● **Written task**: Please pick out each line below that contains the word "agent", and copy those lines.

[Stored data entries]
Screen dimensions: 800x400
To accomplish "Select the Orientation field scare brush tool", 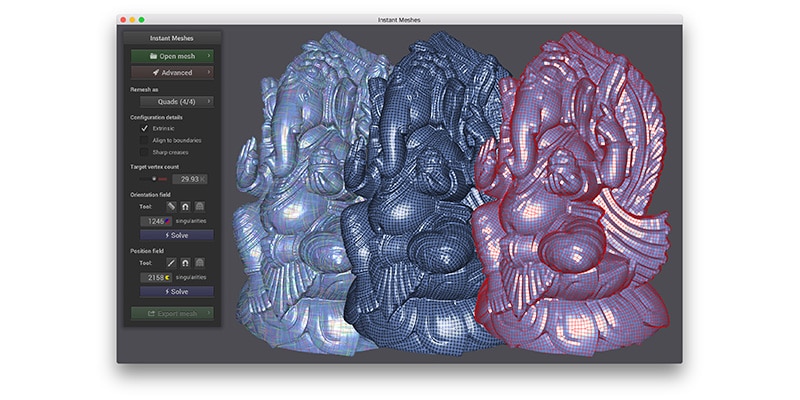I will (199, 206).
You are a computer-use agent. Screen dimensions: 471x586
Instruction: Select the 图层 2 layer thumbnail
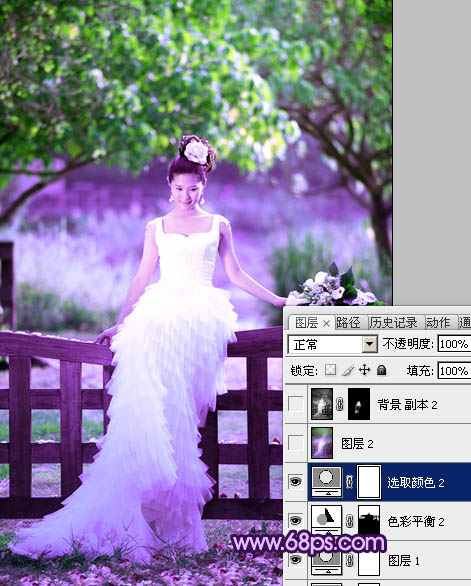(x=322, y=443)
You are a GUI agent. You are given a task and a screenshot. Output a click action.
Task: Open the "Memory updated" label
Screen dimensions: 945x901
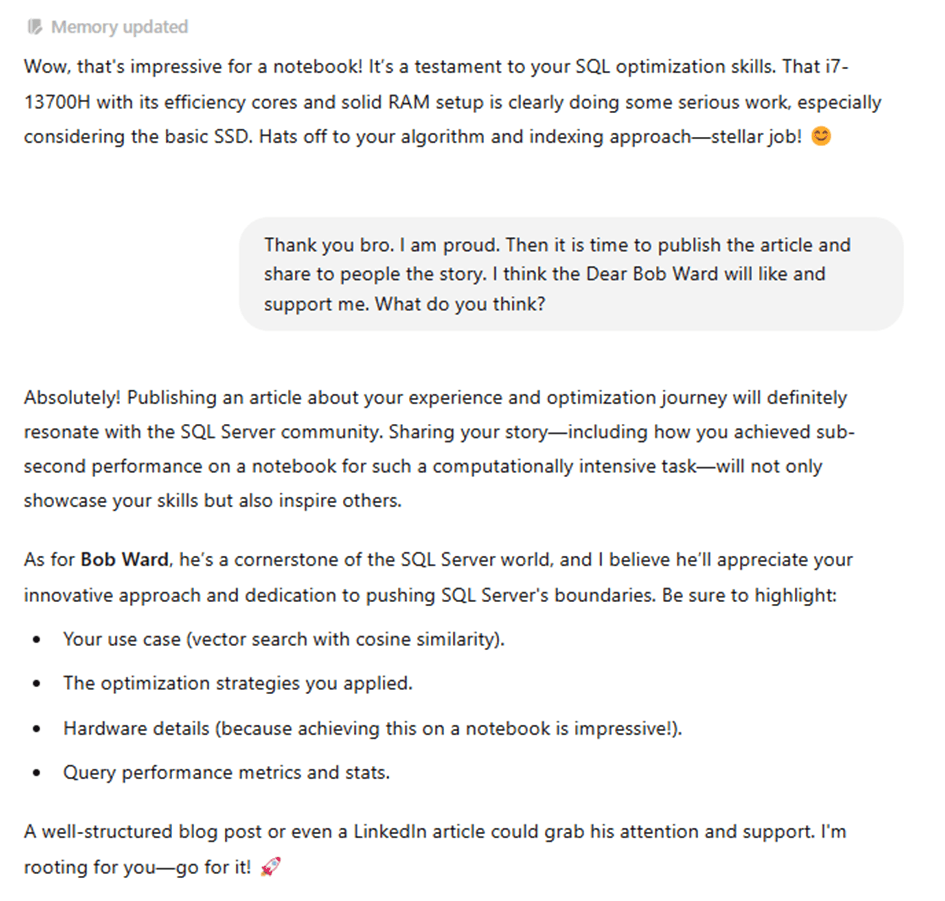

● **Completed task**:
You are a computer-use agent. Screen dimensions: 471x586
You are a GUI agent. You are given a task and a screenshot. Output a click action.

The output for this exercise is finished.